山形県米沢市三沢地区の天狗山(585メートル)の裾野に伊達氏が築いたとみられる大規模な遺構が見つかり、地元の歴史愛好家たちが解明に挑んでいる。市内で11日に調査報告会が開かれ、城やとりでの周囲に土石で築いた「曲輪(くるわ)群」が点在していることが縄張り図(城跡などの平面図)によって公表された。
 曲輪群は、天狗山を中心に南北約1.8キロ、東西約1.2キロの範囲に少なくとも6カ所確認され、形態は棚田状、または階段状の2種類。山頂や尾根ではなく谷間など低い場所に形成されているため、敵から見えないように造られた防御施設と考えられるという。

[データセットの項目]
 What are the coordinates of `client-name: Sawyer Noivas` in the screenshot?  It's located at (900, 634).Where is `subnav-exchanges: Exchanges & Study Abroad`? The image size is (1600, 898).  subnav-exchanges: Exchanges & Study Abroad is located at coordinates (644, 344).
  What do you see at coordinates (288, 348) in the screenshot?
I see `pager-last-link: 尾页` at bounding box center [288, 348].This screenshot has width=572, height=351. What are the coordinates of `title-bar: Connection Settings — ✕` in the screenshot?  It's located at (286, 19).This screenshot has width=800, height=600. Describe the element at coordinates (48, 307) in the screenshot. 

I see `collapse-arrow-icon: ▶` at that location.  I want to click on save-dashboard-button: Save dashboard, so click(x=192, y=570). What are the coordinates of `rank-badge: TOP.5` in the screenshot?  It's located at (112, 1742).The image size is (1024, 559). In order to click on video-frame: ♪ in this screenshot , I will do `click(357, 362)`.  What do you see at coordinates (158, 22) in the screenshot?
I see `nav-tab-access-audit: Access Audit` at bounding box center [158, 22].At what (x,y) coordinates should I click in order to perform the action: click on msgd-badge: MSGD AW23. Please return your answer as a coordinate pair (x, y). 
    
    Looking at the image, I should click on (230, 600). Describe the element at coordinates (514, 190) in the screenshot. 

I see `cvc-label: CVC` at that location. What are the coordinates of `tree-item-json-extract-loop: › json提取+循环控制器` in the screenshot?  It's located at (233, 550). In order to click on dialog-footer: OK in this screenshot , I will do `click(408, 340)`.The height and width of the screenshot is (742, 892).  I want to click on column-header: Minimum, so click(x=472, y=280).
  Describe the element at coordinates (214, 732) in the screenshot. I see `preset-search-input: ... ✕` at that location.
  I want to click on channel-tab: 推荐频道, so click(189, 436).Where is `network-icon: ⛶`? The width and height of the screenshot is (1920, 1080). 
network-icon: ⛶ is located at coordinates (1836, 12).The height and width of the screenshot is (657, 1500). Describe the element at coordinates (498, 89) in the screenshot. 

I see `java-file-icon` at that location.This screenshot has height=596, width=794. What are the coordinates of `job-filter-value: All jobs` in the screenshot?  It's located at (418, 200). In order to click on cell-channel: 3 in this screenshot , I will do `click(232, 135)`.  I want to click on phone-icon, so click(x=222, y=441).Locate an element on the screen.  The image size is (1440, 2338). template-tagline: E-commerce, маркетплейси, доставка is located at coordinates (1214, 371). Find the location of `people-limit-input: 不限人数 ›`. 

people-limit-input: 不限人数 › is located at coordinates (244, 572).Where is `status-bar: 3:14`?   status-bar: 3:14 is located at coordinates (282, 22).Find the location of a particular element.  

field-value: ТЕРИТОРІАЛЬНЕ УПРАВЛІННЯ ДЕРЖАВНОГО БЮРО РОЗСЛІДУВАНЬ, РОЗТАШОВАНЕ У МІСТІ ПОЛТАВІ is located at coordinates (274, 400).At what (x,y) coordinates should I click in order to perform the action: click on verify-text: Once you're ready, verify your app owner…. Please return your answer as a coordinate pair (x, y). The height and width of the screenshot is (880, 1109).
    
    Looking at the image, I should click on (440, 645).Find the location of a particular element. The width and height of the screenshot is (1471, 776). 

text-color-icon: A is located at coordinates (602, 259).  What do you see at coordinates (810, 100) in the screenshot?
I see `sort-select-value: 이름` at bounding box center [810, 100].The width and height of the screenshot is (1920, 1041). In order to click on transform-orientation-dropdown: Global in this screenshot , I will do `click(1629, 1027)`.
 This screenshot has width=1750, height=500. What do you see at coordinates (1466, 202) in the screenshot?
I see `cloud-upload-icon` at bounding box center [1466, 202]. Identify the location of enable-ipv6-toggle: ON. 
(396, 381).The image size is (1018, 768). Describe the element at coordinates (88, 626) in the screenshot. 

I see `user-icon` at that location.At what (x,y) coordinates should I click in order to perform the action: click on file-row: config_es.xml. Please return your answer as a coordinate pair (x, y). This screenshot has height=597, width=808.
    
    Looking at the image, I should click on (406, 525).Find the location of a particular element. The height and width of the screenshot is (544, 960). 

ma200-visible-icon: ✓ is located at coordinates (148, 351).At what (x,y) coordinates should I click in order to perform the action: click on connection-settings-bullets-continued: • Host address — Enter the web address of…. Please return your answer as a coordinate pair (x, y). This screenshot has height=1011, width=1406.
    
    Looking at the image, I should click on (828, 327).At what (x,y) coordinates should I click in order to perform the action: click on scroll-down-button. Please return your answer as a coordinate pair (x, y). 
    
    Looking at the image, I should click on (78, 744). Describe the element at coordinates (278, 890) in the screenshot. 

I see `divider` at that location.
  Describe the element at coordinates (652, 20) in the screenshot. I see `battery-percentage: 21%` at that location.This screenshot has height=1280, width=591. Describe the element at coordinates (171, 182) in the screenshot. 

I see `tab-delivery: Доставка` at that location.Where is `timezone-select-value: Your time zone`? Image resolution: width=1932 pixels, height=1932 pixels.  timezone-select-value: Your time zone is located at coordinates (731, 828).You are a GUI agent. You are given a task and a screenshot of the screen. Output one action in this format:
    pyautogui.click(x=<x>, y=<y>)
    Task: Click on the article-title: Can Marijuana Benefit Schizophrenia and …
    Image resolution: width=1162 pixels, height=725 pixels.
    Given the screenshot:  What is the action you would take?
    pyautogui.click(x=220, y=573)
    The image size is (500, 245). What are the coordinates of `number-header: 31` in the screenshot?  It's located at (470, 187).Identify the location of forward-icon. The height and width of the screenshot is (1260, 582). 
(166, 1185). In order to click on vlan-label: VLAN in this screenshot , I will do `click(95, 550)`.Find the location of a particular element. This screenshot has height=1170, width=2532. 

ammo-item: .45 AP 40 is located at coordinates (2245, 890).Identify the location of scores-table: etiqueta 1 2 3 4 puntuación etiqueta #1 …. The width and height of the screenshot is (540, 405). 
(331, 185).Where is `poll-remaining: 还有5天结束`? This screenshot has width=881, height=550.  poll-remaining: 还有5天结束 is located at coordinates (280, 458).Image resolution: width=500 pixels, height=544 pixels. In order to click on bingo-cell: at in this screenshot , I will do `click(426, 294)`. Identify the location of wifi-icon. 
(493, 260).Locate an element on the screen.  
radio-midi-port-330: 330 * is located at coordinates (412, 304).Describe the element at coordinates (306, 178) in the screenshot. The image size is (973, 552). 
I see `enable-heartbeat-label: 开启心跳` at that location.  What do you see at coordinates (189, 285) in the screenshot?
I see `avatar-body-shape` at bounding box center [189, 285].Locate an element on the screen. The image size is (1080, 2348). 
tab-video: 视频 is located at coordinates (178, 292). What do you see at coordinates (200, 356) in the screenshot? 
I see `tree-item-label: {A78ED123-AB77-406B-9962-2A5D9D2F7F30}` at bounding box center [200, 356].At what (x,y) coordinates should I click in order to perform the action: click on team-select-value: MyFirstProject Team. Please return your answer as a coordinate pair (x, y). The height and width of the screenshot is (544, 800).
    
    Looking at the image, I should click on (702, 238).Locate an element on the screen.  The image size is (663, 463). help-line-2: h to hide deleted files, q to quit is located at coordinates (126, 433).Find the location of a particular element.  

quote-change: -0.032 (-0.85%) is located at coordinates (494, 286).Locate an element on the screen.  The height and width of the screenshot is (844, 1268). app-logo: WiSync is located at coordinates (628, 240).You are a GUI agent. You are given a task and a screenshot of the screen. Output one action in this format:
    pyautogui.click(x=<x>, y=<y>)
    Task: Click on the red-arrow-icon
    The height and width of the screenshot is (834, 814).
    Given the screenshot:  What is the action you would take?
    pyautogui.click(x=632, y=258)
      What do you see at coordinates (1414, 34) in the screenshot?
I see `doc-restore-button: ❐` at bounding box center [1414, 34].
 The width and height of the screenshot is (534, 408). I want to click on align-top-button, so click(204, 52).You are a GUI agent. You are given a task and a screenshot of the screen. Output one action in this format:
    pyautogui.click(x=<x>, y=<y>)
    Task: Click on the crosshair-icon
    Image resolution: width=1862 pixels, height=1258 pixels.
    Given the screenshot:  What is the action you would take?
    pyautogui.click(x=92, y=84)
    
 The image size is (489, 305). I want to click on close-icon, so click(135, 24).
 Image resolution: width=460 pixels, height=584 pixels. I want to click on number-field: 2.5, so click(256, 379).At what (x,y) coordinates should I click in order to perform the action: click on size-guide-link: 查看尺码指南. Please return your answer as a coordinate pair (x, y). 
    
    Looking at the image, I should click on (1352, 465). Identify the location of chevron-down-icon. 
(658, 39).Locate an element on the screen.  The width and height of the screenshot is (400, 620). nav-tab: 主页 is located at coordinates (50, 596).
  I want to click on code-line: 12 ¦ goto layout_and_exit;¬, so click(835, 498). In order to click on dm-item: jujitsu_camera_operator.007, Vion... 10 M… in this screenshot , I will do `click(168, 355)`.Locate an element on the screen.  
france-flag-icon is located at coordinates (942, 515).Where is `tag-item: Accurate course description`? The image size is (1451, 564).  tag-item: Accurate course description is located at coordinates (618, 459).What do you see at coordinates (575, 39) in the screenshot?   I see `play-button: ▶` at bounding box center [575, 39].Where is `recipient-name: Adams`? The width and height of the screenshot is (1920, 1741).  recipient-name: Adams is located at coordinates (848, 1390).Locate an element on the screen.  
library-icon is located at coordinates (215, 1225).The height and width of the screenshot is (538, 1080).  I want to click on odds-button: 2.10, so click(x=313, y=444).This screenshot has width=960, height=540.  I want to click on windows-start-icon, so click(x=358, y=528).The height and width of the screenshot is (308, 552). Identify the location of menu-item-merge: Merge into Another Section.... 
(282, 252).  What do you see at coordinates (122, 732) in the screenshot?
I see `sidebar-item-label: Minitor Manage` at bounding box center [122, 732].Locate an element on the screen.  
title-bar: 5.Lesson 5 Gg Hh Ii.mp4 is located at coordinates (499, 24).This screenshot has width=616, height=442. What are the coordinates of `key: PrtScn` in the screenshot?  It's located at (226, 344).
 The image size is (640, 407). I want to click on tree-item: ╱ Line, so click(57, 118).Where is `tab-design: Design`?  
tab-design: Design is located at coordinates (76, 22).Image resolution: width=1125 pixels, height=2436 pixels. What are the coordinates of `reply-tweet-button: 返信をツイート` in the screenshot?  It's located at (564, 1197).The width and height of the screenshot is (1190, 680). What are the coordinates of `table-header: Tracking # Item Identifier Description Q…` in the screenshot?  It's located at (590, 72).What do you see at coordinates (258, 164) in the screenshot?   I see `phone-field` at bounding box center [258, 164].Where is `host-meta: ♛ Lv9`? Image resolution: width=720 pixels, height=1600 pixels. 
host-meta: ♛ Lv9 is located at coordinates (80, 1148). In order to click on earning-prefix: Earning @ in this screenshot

• _問題の詳細_
天狗山の遺構を報じる本文を、最後の文の後から書き継いでください。

• _課題への回答_
 調査に当たった米沢市教委文化課主任で、市民団体「舘山城保存会」の手塚孝顧問は「山形県内の山城では最大級で、伊達輝宗がこの地を治めていた16世紀中頃の遺構と考えられる。舘山城を守る場所だったのではないか」と説明する。
 天狗山にほど近い北側には国史跡に昨春指定された舘山城跡があり、晴宗、輝宗、政宗の伊達家3代が米沢支配時代(1548~91年)に関わったとされる。
 調査は今年4月から約2カ月半、NPO法人斜平山(なでらやま)保全活用連絡協議会(竹田昭弘理事長)を主体に行われた。